START Data shown

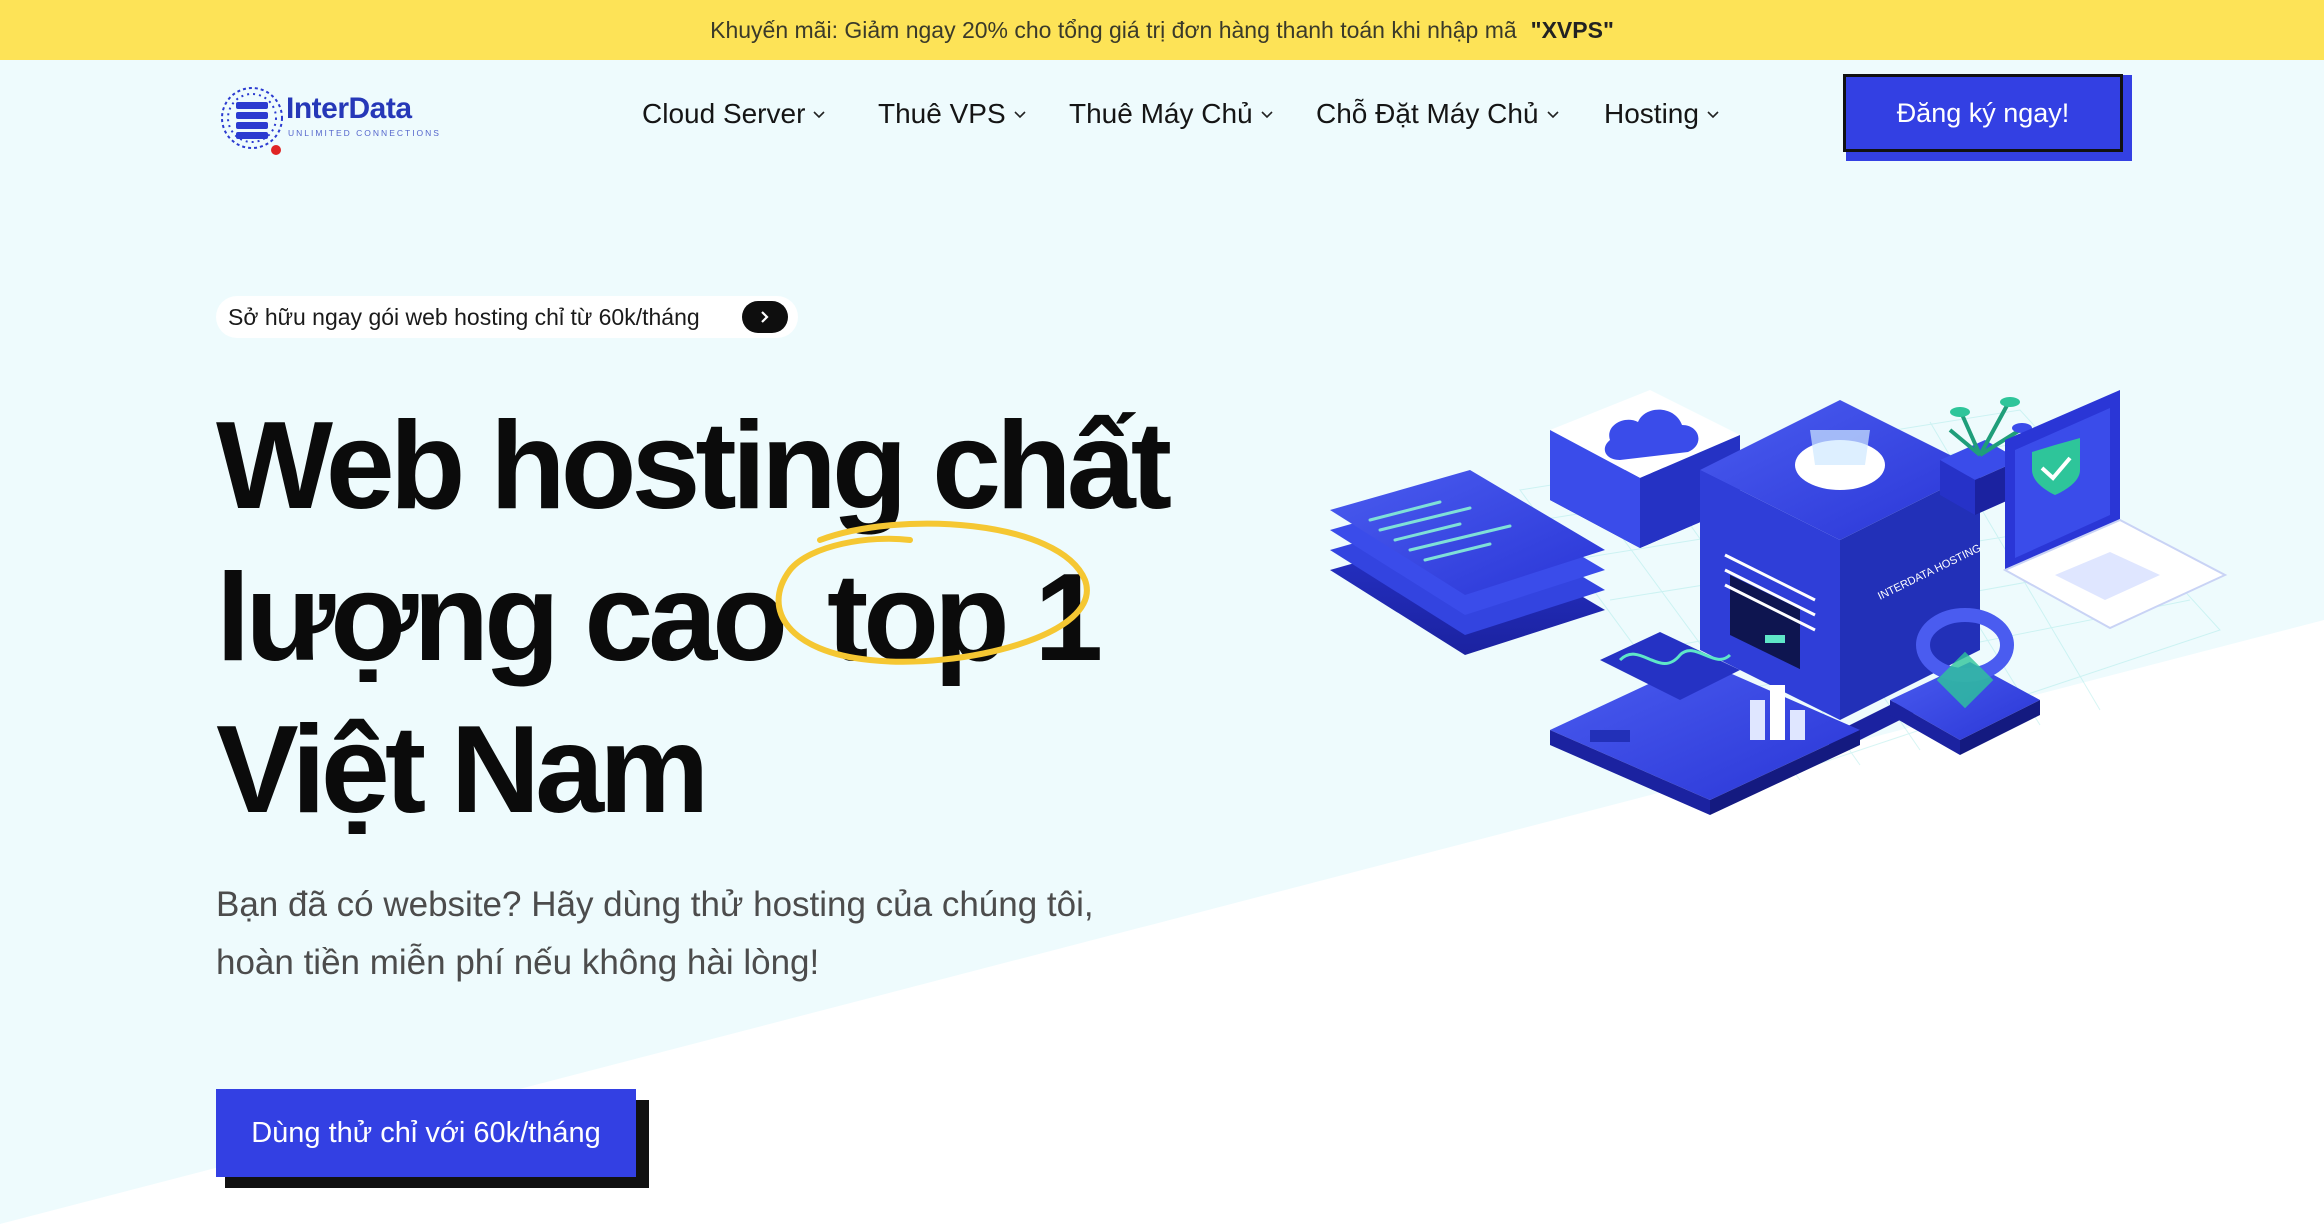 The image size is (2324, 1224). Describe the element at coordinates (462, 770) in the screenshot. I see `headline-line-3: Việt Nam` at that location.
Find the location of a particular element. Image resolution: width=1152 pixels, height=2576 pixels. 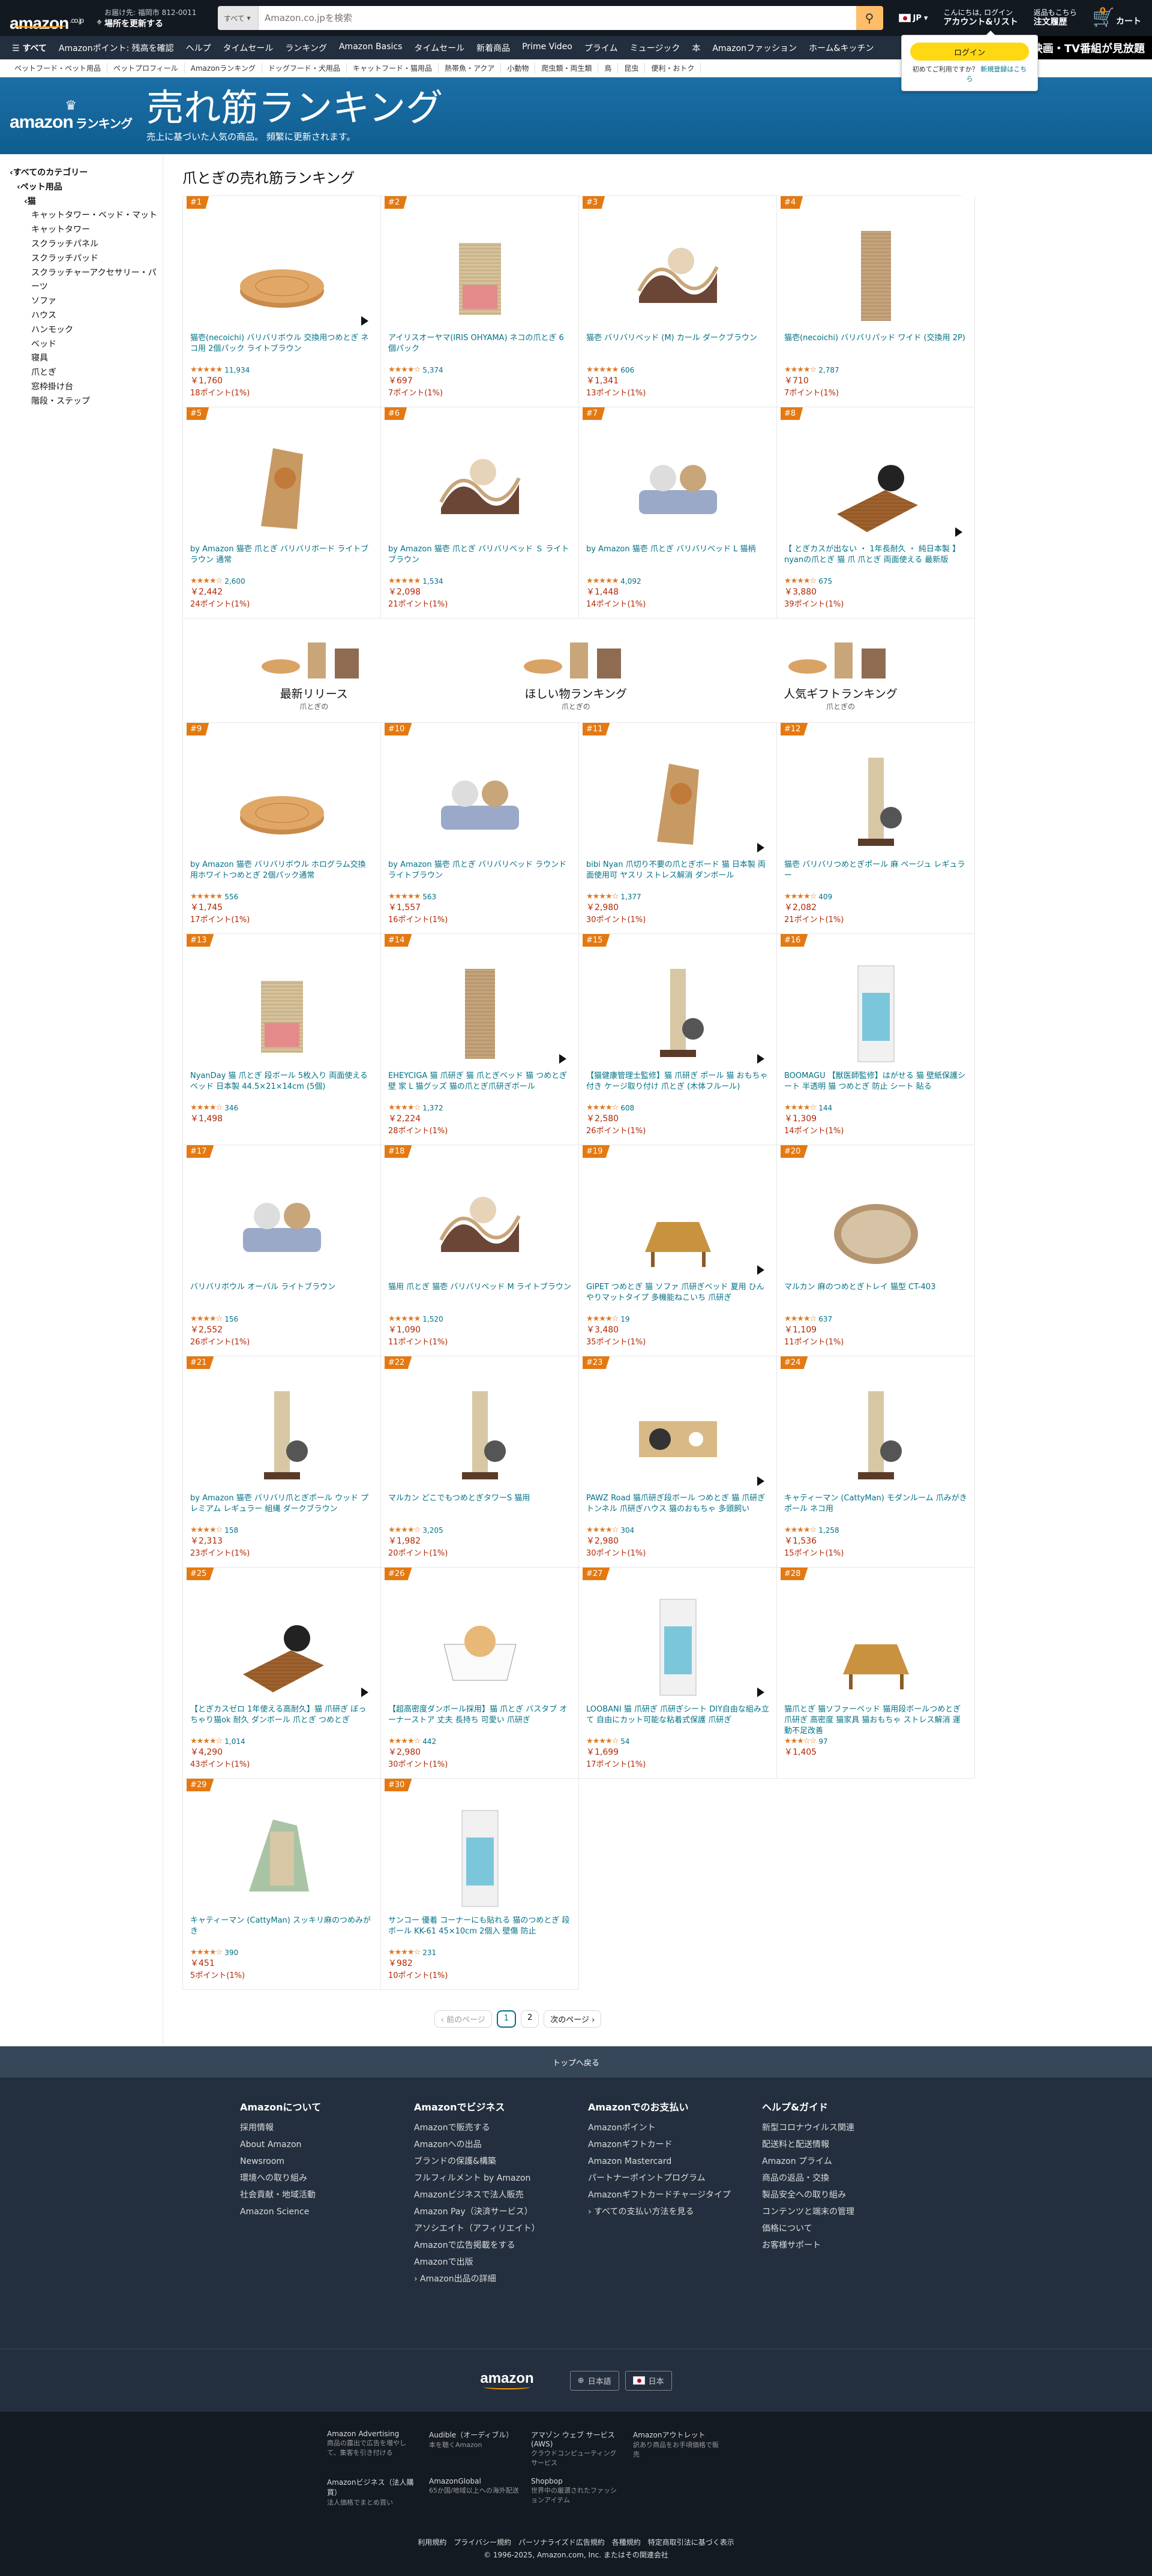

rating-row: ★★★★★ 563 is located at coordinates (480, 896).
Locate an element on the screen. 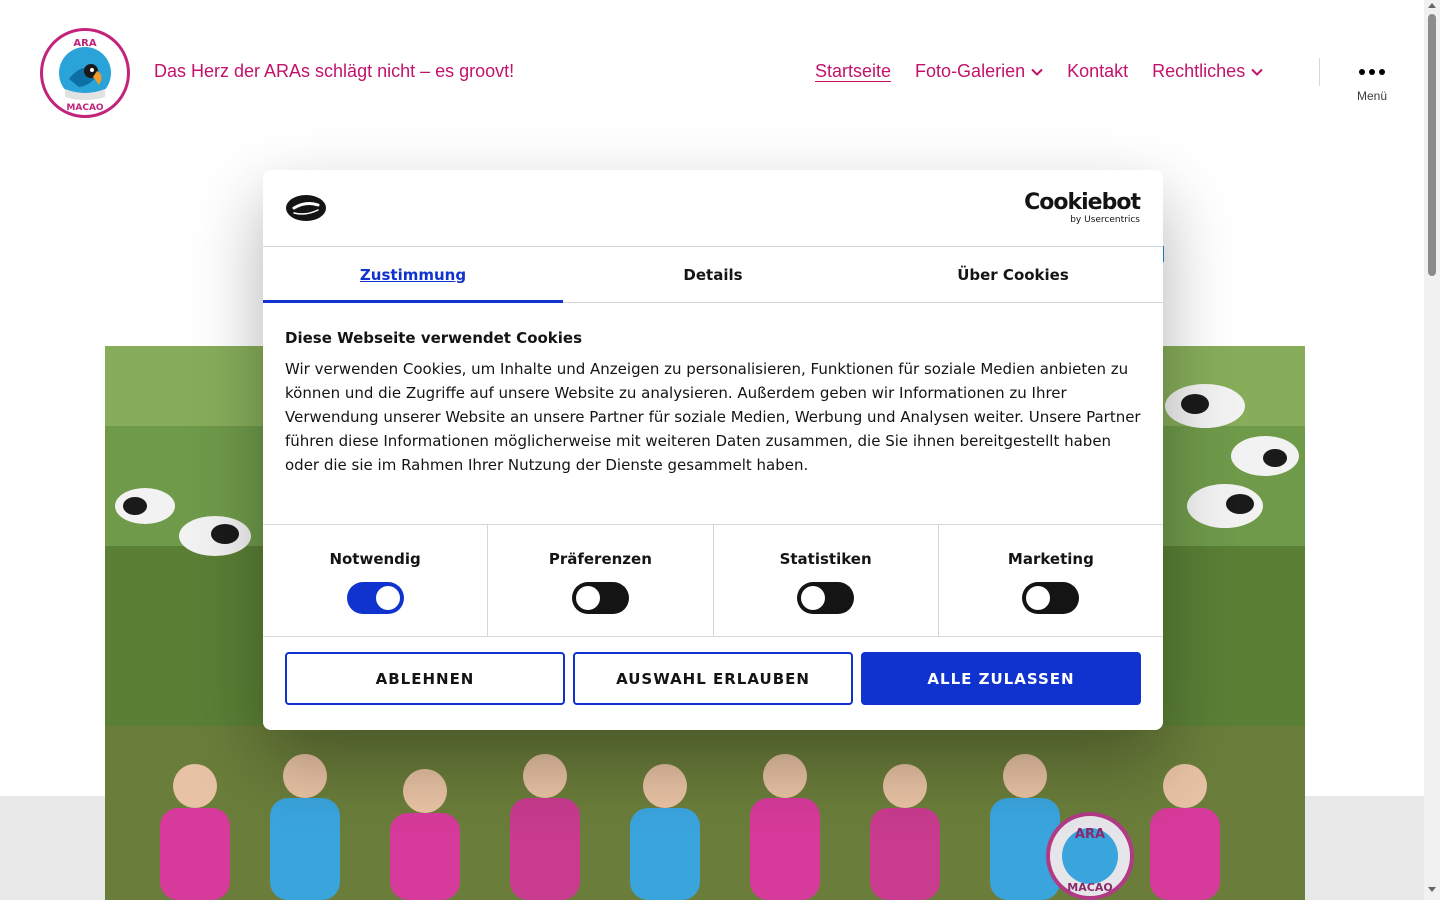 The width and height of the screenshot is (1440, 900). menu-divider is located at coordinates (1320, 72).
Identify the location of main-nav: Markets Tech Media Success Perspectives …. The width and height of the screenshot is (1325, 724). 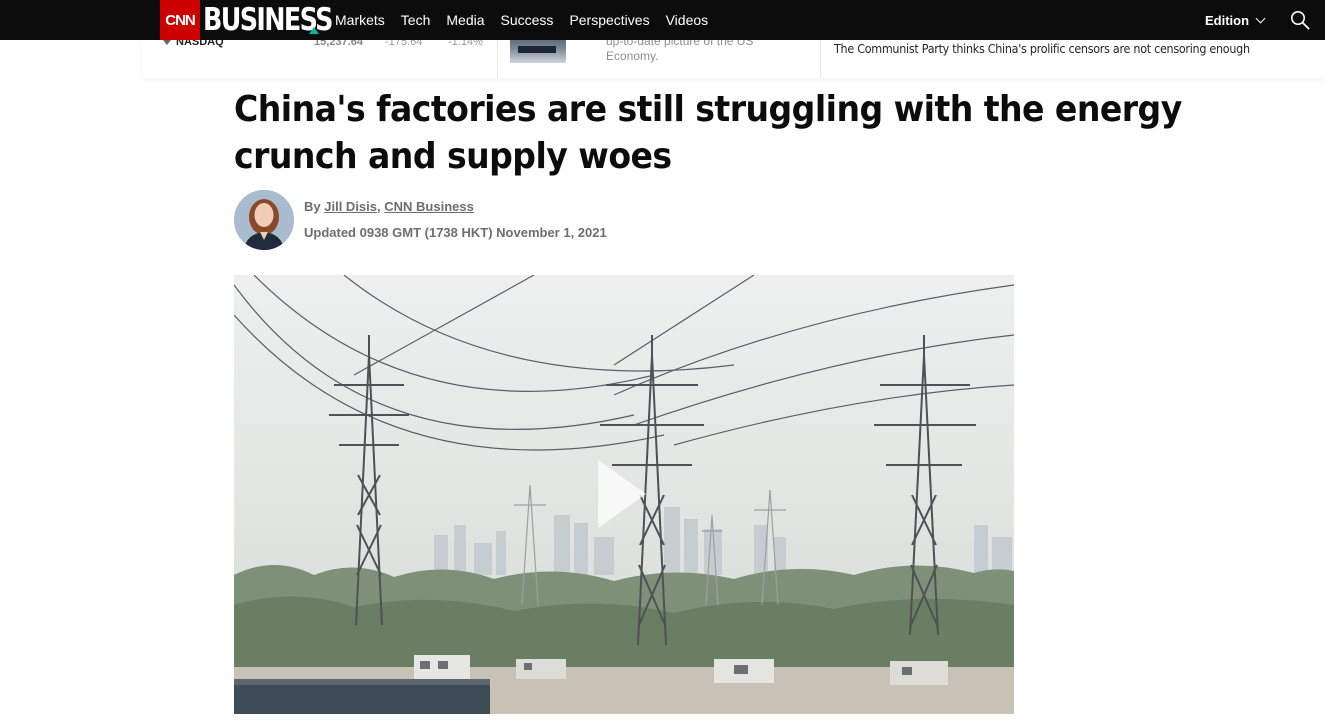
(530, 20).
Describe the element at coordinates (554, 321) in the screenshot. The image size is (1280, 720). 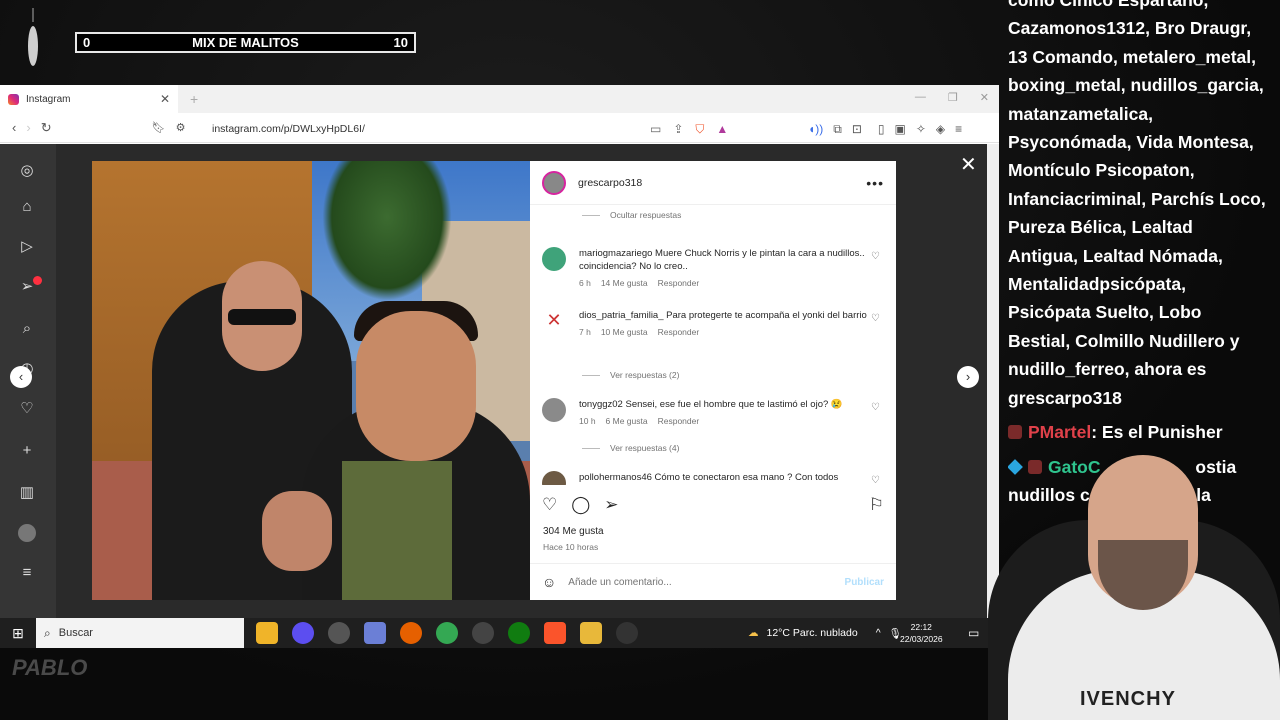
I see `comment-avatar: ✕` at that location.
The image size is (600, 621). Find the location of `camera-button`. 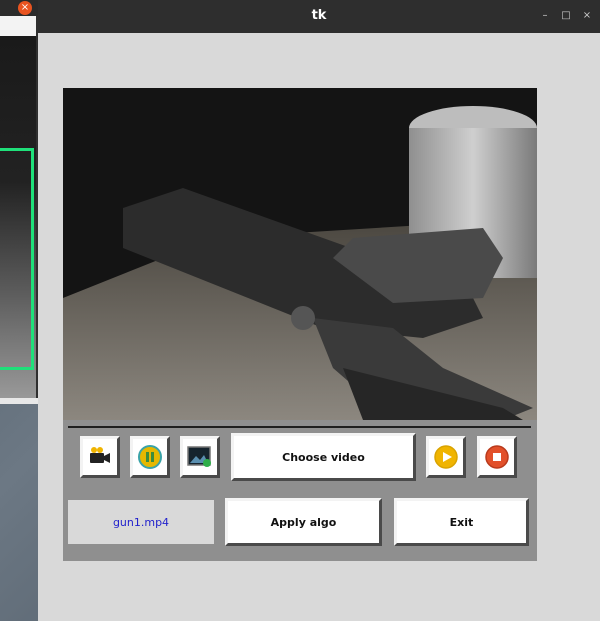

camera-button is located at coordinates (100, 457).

END Data shown

◆ **Work order**
Copy the lines exactly, from the line containing "Identify the location" through the last of the lines above, both included. Leave the pictures out.

◆ **Response area**
Identify the location of main-nav: Markets Tech Media Success Perspectives …. The width and height of the screenshot is (1325, 724). 
(530, 20).
Describe the element at coordinates (554, 321) in the screenshot. The image size is (1280, 720). 
I see `comment-avatar: ✕` at that location.
The image size is (600, 621). Find the location of `camera-button`. 

camera-button is located at coordinates (100, 457).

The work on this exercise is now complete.